Romania jails Communist-era prison chief in landmark case
- Published
A former Communist-era prison commander has been sentenced to 20 years in jail after being convicted of crimes against humanity in the first such trial in Romania.
Alexandru Visinescu, 89, ran the notorious Ramnicu Sarat prison from 1956 to 1963, where inmates were allegedly tortured and starved.
At least 12 people are said to have died as a result of the abuse.
Mr Visinescu denied the charges, saying he was just following orders.
Prosecutors had sought a 25-year sentence, arguing that Mr Visinescu oversaw an "extermination regime" at the Ramnicu Sarat prison camp in the east of the country.

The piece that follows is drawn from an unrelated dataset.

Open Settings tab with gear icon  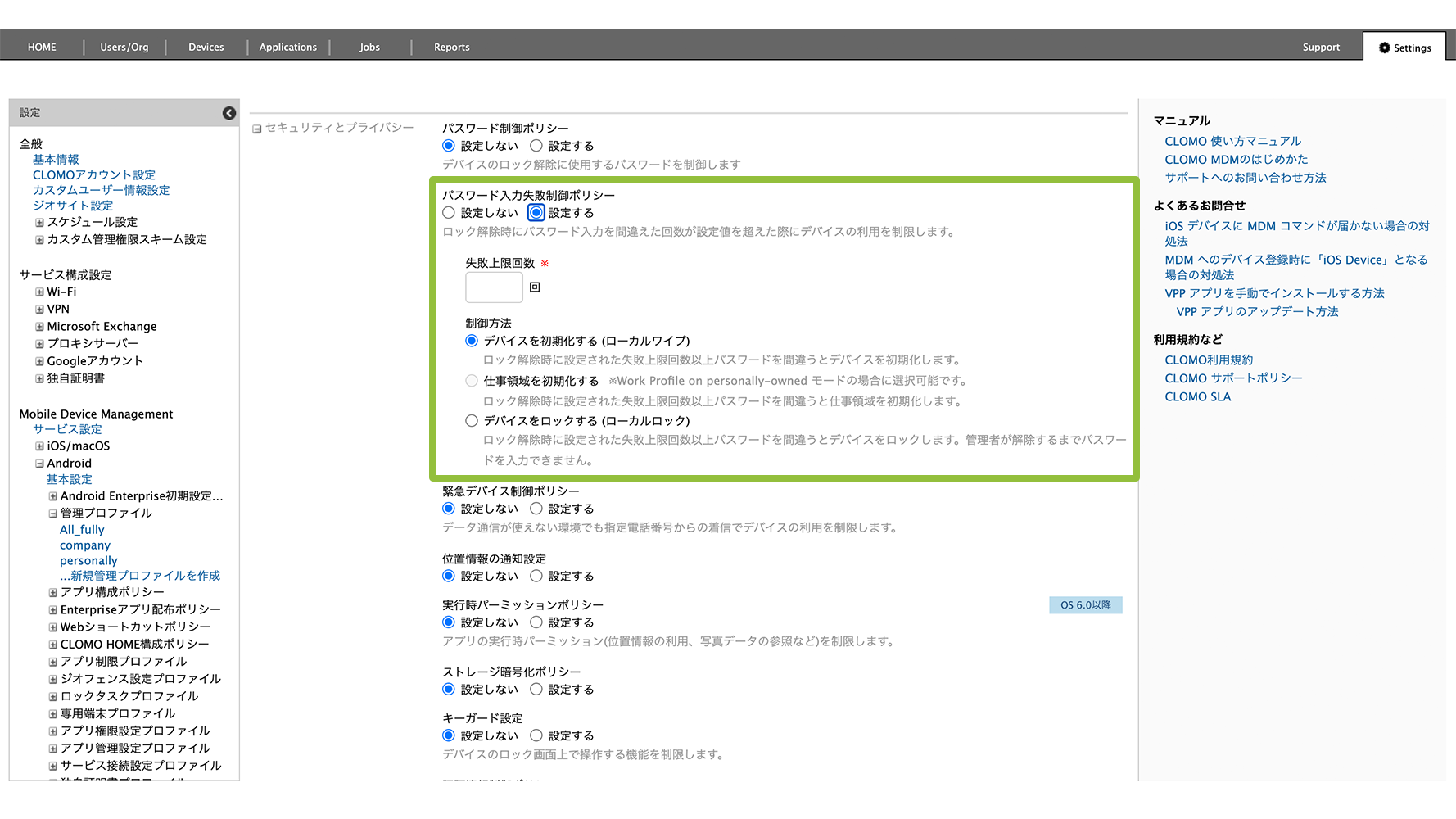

Nicknamed "the prison of silence" because detainees were held in solitary confinement, the facility housed intellectuals, dissidents, priests and others deemed enemies of the Communist Party.

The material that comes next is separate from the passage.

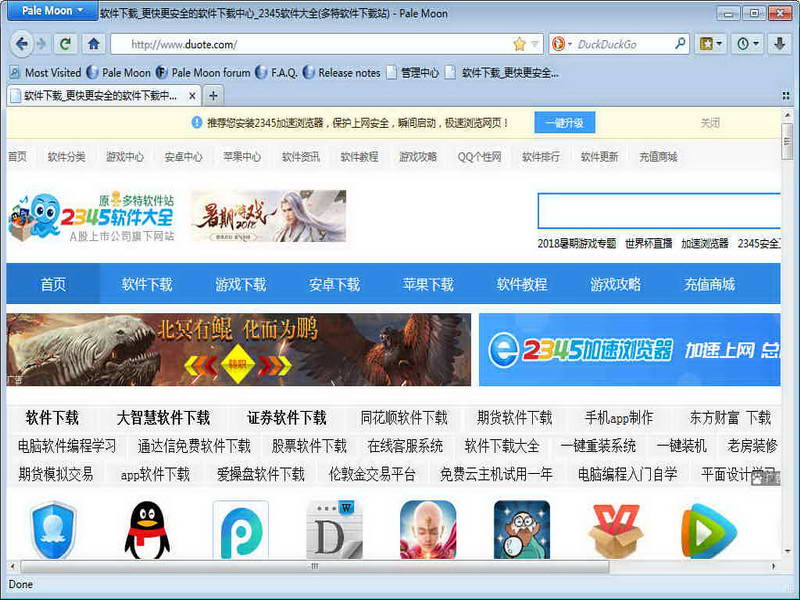Open the Tencent Video play icon
This screenshot has width=800, height=600.
(x=708, y=530)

Mr Visinescu can appeal against the 20-year sentence handed down on Friday.
The court also ordered him - along with the finance and interior ministries - to pay €300,000 (£212,000; $328,000) compensation to descendants of prisoners who brought a civil lawsuit, according to Romania's state-run news agency Agerpres.
Mr Visinescu, whose trial began in September, is the first former prison commander to be jailed in Romania over abuses in the Communist-era justice system.
The trial of a second commander, Ion Ficior, who was in charge of the Periprava labour camp, began in April.
More than half a million Romanians were held as political prisoners in the 1950s as the country's Communist government sought to crush dissent.
An official report published in 2006 said between 500,000 and two million people were killed or persecuted, external by the former Communist authorities.
Communist leader Nicolae Ceausescu was toppled and executed in a bloody uprising in December 1989.